BANGALORE: IT Major Infosys recently closed three big transformational deals ranging between $50 million and $200 million and extending over a period of 4-5 years.
Infosys CFO V Balakrishnan said that the deals are with companies in the manufacturing, retail, and banking, financial services and insurance (BFSI) space. The customers are based in the US and Europe. Balakrishnan did not give further details citing client confidentiality.
The company expects the tally of transformational deals to touch around 15 by the end of this fiscal. Transformational deals are those that help clients in simplifying internal processes, harmonizing business processes across the enterprise, and contributes towards making organizations smarter and leaner.
Infosys, like many of its top-tier peers, is now putting a larger focus on end-to-end transformational deals owing to the structural shift in spending away from application development to system integration and consulting around enterprise application software. "Deals of this nature offer IT companies opportunities to win large multimillion dollar sized contracts, leverage on non-linearity (higher revenue per employee) and win sticky long-term contracts," added Balakrishnan.

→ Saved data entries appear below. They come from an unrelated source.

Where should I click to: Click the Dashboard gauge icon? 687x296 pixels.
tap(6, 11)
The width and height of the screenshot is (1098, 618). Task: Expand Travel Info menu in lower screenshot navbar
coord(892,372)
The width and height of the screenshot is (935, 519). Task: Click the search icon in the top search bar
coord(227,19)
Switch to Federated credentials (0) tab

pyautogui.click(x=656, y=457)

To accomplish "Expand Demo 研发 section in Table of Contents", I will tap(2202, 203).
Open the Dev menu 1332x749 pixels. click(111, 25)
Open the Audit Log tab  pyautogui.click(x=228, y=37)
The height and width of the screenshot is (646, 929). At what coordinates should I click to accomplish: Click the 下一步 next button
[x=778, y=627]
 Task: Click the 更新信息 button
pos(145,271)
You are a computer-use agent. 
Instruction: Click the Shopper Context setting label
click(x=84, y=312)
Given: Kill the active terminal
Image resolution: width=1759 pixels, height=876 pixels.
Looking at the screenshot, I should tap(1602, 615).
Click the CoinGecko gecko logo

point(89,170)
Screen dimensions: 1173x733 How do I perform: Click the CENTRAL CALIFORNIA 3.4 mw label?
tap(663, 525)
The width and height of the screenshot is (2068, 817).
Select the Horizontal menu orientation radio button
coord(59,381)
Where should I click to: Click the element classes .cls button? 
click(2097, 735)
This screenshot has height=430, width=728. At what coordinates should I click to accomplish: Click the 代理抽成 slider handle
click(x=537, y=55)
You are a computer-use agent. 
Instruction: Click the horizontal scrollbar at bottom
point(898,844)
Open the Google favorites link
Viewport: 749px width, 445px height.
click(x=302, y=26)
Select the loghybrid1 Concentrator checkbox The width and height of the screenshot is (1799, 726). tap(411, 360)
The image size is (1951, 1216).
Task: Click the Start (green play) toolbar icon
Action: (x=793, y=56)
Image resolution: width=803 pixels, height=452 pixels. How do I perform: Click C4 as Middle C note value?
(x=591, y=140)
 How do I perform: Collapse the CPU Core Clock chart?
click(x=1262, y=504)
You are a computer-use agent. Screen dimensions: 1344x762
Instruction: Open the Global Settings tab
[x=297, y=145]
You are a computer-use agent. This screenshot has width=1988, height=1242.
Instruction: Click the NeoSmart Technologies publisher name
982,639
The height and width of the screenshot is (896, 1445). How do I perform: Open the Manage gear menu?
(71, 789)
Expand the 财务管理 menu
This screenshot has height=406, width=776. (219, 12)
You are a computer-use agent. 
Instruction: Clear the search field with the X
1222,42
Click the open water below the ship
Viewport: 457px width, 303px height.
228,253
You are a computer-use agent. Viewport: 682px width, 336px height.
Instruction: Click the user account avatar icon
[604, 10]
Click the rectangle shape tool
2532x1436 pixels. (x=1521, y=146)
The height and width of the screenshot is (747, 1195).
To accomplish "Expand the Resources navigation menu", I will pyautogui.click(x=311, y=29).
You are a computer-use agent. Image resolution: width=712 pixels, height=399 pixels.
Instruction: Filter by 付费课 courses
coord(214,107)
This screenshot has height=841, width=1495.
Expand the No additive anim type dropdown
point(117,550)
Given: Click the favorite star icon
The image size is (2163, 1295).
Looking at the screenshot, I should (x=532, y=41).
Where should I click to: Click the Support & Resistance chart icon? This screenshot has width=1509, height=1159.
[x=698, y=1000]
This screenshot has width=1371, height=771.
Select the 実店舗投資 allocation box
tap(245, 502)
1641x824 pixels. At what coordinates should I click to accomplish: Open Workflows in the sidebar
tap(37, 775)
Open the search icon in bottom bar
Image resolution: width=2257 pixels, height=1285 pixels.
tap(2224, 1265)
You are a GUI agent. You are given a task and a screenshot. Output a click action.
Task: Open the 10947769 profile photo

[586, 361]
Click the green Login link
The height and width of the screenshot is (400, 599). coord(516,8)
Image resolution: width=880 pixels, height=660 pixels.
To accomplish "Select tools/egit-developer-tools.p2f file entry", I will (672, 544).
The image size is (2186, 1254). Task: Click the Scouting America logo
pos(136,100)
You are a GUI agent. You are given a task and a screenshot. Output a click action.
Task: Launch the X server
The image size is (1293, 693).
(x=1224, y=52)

Rather than working with IT vendors for developing customized applications, many clients now seek to implement packaged solutions such as enterprise resource planning (ERP), supply chain management and customer relationship management (CRM) suites. These packaged solutions are typically offered by software application giants such as Oracle and SAP. IT services companies offer consulting and package implementation services to integrate these solutions as per client specific requirements.
Such transformational deals have typically been the forte of international technology giants such as IBM and Accenture who have broad based technological and consulting capabilities. Indian top-tier IT companies Infosys, Wipro, TCS and HCL Technologies are increasingly vying for such deals having built their consulting capabilities over the years.
Abhishek Shindadkar, IT analyst at ICICI Securities, said that apart from the ability to manage complex transformational projects, transformational deals require consulting skills and strong domain knowledge.
Balakrishnan said that the company is focusing on more such deals by developing its consulting capability. "We have a 600 member consulting team which we are looking to strengthen further. Acquisitions is one route that we are seeking," he added.
Analysts see Infosys's failed bid to acquire British consulting firm Axon Group in 2008 as a huge missed opportunity. HCL Technology which eventually went on to buy the company today has a strong consulting practice. HCLT, thanks to Axon, is said to have the most number of solutions accredited by SAP.
According to a recent report by brokerage firm Motilal Oswal, the new license sales at SAP and Oracle have been growing at a steady rate in recent times. This is expected to drive the package implementation revenues for Indian IT companies with a lag of a couple of quarters.
The consulting & package implementation service contributed around 26% of the overall revenues of Infosys in the previous quarter, registering a 38% annual growth. At the same time, the application development & management business, which contributed 38% of the company's revenues, grew by just 11% last quarter.